The host part is omitted here, and the these roles can be used on any host.

Grant privileges to roles

Roles are used sqlizdb_dev by developers and should grant all permissions :

GRANT ALL ON sqlizdb.* TO sqlizdb_dev;

The following statement grants SELECT permissions to the sqlizdb_read role:

GRANT SELECT ON sqlizdb.* TO sqlizdb_read;

The following statement grants INSERT, UPDATE and DELETE permissions to the sqlizdb_write role:

GRANT INSERT, UPDATE, DELETE ON sqlizdb.* TO sqlizdb_write;

Assign roles to user accounts

Let’s say you need one user account as developer, one user account with read-only access, and two user accounts with read/write access.
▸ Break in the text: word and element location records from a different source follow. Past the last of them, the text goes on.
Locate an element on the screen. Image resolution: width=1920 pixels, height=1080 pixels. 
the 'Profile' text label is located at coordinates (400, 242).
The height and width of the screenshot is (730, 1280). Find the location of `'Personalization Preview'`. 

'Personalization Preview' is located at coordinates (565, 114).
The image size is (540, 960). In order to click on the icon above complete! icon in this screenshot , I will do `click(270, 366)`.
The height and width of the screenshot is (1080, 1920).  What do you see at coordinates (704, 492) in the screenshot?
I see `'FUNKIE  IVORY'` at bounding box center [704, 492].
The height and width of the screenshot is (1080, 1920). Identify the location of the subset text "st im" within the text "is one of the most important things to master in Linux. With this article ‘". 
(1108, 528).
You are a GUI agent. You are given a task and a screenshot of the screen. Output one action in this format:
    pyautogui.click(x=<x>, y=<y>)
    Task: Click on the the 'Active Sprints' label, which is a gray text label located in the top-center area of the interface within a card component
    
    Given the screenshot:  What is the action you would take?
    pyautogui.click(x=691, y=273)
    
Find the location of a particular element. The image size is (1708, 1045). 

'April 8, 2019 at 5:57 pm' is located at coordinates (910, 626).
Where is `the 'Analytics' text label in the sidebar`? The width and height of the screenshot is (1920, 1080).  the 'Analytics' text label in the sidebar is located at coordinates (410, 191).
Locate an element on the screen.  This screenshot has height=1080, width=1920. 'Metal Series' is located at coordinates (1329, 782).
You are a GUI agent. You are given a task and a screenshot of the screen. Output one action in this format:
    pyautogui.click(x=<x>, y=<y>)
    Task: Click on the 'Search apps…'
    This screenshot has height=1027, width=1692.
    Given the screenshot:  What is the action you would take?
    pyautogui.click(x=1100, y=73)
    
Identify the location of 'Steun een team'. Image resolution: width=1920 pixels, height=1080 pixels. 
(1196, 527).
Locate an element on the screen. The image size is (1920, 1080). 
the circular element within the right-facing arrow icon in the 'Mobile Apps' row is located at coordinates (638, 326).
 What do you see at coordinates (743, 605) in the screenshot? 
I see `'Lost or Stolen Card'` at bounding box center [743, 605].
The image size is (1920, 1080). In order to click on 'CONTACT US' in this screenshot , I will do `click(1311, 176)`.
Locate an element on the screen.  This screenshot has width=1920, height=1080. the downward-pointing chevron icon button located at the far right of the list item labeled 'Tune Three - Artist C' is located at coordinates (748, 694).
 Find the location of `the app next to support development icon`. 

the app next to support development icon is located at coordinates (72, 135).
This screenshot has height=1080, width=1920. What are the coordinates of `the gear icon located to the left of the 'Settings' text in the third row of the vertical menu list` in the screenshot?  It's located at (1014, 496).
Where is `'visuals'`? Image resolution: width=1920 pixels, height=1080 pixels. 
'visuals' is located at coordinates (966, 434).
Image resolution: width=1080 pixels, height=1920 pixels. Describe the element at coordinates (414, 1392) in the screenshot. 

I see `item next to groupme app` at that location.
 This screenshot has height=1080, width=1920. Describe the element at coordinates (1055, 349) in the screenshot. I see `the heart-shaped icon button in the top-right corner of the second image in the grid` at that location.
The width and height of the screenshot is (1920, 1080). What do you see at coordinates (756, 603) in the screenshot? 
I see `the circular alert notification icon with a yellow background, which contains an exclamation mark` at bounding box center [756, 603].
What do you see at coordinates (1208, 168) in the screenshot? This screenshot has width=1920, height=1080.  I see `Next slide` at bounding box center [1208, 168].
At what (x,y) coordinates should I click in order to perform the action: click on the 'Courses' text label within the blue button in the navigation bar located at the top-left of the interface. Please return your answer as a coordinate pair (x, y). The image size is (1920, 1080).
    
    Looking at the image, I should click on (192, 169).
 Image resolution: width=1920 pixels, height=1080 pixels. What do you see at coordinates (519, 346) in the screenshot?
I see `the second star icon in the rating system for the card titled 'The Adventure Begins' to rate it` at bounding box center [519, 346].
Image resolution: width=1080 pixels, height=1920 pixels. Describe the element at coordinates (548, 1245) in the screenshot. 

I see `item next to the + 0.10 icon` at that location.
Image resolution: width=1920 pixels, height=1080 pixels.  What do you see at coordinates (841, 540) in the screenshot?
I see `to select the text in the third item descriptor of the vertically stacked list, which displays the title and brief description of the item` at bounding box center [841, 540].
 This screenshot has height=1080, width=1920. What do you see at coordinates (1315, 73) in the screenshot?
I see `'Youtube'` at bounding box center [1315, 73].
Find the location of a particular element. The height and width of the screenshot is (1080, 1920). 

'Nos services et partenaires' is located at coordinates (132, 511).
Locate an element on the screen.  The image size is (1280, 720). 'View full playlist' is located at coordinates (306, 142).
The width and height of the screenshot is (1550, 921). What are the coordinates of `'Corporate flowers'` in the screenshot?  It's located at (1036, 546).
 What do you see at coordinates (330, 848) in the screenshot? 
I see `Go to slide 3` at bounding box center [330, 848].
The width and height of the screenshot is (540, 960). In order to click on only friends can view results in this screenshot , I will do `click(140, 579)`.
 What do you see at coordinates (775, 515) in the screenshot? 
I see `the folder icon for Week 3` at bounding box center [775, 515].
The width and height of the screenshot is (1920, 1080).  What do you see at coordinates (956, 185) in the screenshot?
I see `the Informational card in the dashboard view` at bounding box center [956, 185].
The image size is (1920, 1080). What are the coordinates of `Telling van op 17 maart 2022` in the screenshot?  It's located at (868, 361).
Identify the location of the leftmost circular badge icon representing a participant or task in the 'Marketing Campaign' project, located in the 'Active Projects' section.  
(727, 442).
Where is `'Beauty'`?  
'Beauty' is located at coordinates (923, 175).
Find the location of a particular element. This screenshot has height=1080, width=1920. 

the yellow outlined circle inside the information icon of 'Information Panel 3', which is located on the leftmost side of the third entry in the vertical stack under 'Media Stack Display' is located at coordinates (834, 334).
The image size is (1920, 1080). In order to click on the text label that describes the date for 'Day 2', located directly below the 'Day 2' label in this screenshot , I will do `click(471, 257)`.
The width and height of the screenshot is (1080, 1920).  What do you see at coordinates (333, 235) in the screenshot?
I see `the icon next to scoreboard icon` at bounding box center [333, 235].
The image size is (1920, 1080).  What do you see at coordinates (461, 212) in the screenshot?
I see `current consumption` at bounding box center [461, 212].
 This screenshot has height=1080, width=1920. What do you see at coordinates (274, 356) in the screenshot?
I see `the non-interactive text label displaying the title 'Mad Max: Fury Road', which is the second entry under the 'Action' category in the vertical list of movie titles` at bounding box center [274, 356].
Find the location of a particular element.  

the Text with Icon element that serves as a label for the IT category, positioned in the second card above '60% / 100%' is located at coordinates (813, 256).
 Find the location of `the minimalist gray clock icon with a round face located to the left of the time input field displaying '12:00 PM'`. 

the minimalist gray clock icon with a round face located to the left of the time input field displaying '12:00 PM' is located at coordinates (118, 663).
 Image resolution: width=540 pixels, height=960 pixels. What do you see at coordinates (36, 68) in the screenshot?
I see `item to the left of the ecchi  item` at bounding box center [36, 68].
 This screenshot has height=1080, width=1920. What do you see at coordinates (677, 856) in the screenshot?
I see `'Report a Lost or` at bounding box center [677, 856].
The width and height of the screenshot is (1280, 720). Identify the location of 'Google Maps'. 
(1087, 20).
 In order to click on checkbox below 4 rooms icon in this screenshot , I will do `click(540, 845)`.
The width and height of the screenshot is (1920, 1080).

Please use the following statements to create a new user :

-- 开发者用户
CREATE USER sqlizdb_dev_user1@'%' IDENTIFIED BY 'SqLiZ9879123!';
-- 只读用户
CREATE USER sqlizdb_read_user1@'%' IDENTIFIED BY 'SqLiZ9879123!';
-- 读写用户
CREATE USER sqlizdb_write_user1@'%' IDENTIFIED BY 'SqLiZ9879123!';
CREATE USER sqlizdb_write_user2@'%' IDENTIFIED BY 'SqLiZ9879123!';

To assign a role to a user, use the GRANT statement. The following statements grant roles to 4 users respectively:

GRANT sqlizdb_dev TO sqlizdb_dev_user1@'%';
GRANT sqlizdb_read TO sqlizdb_read_user1@'%';
GRANT sqlizdb_read, sqlizdb_write
TO sqlizdb_write_user1@'%', sqlizdb_write_user2@'%';

To verify roles for users, use the SHOW GRANTS statement as following:

SHOW GRANTS FOR sqlizdb_dev_user1@'%';

+----------------------------------------------------+
| Grants for sqlizdb_dev_user1@%                     |
+----------------------------------------------------+
| GRANT USAGE ON *.* TO `sqlizdb_dev_user1`@`%`      |
| GRANT `sqlizdb_dev`@`%` TO `sqlizdb_dev_user1`@`%` |
+----------------------------------------------------+

As you can see, the statement simply returns the granted role. To display the permissions that a role represents, use a USING clause, as follows:

SHOW GRANTS FOR sqlizdb_write_user1@'%'
USING sqlizdb_write;

The statement returns the following output:

+---------------------------------------------------------------------------+
| Grants for sqlizdb_write_user1@%                                          |
+---------------------------------------------------------------------------+
| GRANT USAGE ON *.* TO `sqlizdb_write_user1`@`%`                           |
| GRANT INSERT, UPDATE, DELETE ON `sqlizdb`.* TO `sqlizdb_write_user1`@`%`  |
| GRANT `sqlizdb_read`@`%`,`sqlizdb_write`@`%` TO `sqlizdb_write_user1`@`%` |
+---------------------------------------------------------------------------+

Conclusion

In MySQL, you can use MySQL roles to simplify user permissions management.